Word and element location records:

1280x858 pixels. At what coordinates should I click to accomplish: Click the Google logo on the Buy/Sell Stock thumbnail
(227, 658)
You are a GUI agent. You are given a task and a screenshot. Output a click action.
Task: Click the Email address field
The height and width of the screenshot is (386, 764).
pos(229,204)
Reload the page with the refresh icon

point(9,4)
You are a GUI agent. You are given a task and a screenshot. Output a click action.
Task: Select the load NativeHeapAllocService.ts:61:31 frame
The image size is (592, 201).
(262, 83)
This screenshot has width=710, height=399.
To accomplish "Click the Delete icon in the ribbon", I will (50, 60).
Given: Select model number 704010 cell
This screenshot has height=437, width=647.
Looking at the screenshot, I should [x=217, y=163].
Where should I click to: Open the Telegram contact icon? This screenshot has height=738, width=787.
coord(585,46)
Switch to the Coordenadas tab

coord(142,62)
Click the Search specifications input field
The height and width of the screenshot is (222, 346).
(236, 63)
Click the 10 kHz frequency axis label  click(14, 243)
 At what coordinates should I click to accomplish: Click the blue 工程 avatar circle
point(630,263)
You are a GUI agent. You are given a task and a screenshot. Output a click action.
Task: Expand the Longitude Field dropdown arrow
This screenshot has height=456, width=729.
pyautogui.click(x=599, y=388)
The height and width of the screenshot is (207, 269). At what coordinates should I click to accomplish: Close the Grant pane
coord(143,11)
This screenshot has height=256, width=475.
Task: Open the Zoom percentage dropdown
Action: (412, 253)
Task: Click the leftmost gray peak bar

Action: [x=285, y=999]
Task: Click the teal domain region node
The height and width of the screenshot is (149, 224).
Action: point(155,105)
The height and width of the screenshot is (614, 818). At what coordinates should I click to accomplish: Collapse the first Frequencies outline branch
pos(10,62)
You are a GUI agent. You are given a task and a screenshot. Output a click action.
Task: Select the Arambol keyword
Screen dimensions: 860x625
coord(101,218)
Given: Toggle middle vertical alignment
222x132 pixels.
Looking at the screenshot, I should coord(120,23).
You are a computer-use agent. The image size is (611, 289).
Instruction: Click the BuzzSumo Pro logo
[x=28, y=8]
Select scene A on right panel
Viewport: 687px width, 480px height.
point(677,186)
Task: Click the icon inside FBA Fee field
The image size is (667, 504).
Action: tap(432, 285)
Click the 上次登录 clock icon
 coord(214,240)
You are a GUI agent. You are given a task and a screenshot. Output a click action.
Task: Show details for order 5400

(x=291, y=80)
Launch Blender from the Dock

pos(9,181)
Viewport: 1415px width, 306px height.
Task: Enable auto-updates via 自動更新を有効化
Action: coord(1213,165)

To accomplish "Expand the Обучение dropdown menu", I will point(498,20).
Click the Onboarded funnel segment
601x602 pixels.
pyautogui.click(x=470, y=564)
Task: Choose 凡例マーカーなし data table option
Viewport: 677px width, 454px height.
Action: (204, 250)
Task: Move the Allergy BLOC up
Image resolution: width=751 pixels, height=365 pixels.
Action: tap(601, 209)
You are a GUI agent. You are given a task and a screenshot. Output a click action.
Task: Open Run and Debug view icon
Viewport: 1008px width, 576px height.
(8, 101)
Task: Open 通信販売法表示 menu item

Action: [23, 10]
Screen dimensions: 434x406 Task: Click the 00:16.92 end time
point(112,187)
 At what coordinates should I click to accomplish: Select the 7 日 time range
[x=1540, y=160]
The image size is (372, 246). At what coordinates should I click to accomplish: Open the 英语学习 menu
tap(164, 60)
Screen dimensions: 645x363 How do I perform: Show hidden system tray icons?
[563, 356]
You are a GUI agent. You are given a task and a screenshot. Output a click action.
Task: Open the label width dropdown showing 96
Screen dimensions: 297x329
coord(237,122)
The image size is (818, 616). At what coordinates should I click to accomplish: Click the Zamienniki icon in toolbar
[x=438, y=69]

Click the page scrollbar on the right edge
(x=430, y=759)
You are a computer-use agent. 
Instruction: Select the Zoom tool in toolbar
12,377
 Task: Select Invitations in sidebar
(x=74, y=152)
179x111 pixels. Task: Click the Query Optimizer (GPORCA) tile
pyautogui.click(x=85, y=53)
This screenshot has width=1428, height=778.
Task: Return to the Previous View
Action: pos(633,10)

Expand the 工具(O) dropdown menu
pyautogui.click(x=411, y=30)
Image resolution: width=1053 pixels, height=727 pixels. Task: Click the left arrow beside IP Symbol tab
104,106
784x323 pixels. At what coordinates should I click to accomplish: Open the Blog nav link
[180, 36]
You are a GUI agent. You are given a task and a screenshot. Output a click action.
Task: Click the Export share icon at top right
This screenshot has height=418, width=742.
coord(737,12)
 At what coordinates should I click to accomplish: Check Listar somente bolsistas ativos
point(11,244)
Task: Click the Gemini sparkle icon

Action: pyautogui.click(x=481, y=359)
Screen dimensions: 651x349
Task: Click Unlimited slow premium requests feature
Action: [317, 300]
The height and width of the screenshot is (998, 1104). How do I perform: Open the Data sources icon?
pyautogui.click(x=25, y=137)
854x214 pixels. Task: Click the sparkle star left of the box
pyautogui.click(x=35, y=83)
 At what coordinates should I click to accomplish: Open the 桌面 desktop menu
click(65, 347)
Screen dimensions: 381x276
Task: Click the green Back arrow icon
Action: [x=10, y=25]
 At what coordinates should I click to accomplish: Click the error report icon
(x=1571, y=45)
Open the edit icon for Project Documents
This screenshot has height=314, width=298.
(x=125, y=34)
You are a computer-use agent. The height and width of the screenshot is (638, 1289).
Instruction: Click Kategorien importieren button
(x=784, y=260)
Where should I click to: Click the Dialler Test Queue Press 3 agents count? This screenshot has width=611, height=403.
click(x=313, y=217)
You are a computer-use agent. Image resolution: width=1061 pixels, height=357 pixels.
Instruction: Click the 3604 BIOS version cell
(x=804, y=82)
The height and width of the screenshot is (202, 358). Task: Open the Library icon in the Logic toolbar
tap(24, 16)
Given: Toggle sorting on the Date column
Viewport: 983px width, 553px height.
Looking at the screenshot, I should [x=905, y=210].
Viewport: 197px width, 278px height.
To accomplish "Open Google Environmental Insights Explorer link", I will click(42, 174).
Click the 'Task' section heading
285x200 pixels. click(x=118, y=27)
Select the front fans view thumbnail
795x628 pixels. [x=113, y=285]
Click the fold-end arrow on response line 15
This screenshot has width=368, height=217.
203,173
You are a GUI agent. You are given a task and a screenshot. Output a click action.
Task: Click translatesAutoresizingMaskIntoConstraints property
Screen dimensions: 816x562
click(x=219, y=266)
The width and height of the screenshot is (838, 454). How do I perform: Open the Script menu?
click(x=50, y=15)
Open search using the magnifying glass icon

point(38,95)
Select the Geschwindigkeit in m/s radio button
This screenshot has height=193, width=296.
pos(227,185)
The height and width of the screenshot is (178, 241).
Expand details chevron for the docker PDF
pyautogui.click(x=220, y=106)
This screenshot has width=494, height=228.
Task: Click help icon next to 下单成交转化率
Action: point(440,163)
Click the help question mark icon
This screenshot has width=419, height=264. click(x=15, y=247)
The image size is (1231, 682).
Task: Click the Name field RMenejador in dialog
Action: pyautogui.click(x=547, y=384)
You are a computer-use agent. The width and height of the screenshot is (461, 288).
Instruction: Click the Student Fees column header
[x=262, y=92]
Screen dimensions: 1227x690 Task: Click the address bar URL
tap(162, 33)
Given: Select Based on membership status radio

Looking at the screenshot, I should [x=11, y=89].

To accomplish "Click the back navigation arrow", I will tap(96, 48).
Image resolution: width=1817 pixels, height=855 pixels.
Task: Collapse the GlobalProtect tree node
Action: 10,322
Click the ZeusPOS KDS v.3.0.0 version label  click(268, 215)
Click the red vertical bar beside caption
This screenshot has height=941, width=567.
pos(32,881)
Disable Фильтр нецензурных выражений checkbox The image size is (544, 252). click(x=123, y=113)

__PROMPT__.
Extract every line of the records above that contains the string "Instruction", copying each line in full.

__EXERCISE SOLUTION__.
Instruction: Click the BuzzSumo Pro logo
Instruction: Select the Zoom tool in toolbar
Instruction: Click Kategorien importieren button
Instruction: Click the 3604 BIOS version cell
Instruction: Click the Student Fees column header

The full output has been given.